12 Common Mistakes When Using Condoms

Condoms are a crucial part of safe sex, but even though most people think they know how to use them, errors are surprisingly common. In fact, it’s estimated that three-quarters of individuals make mistakes when using condoms, and these mistakes can have serious consequences, leading to unintended pregnancies and the transmission of sexually transmitted infections (STIs). Here, we’ll highlight twelve of the most common mistakes people make when using condoms and offer guidance on how to use them correctly.

More about sexually transmitted infections (STIs).

1. Not Checking the Condom Packet for Damage: 

Condoms can be easily damaged, even in your wallet or bag. If they’ve been stored there for more than a month, they may not be safe to use. It’s a good habit to carry one with you, but remember to replace it regularly to ensure it provides proper protection against STIs and pregnancy.

2. Not Checking the Expiry Date:

 All condoms have an expiry date printed on the wrapper.

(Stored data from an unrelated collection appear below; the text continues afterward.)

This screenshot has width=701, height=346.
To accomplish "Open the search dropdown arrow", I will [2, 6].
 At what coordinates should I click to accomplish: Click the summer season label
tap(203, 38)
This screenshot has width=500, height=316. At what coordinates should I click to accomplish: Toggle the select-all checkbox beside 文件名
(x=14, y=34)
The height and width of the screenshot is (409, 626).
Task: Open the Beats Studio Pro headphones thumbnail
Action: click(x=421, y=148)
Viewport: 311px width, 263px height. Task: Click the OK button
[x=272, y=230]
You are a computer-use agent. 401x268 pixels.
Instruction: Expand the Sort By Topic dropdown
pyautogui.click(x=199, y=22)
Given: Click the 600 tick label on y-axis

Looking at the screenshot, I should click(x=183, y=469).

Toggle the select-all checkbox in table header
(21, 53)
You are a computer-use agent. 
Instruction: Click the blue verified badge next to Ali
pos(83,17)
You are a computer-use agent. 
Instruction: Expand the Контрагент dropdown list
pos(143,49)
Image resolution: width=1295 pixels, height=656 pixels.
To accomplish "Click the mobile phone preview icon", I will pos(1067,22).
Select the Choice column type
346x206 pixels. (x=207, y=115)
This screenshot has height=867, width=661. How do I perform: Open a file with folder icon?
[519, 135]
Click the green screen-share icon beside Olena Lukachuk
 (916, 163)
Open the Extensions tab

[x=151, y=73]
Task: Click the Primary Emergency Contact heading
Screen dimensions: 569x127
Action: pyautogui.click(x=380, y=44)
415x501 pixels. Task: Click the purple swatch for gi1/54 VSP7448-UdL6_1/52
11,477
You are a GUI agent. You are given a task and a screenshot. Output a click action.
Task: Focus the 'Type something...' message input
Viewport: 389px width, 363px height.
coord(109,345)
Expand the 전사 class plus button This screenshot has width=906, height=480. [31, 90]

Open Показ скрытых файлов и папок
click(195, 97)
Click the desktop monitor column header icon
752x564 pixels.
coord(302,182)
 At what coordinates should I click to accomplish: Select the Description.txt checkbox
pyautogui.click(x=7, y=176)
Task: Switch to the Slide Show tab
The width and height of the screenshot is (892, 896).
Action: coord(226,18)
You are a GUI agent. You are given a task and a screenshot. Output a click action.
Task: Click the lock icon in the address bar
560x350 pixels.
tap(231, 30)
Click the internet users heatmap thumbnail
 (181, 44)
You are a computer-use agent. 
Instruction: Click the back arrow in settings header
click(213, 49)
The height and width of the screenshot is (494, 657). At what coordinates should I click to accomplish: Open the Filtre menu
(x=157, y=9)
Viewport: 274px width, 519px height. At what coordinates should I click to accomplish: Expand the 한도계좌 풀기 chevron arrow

If that date has passed, the condom is no longer effective.

3. Not Being Careful When Opening the Condom Wrapper: 

Before opening the wrapper, ensure you locate the rib of the condom inside the packaging and push it to the side. This prevents accidental tearing when you open it. Never use scissors or any sharp objects, including your teeth, to open a condom.

4. Putting the Condom on After Sex Has Started:

Condoms should be worn before sexual contact begins to ensure protection from STIs and pregnancy. Putting it on just before ejaculation may expose you to risks.

5. Not Holding the Tip When Applying the Condom:

Squeezing the tip while putting on the condom eliminates any trapped air, reducing the risk of breakage.

6. Putting the Condom on the Wrong Way and Then Turning It Over:

If you accidentally put the condom on the wrong way, do not attempt to turn it around. Use a new one to prevent exposing your partner to potential risks.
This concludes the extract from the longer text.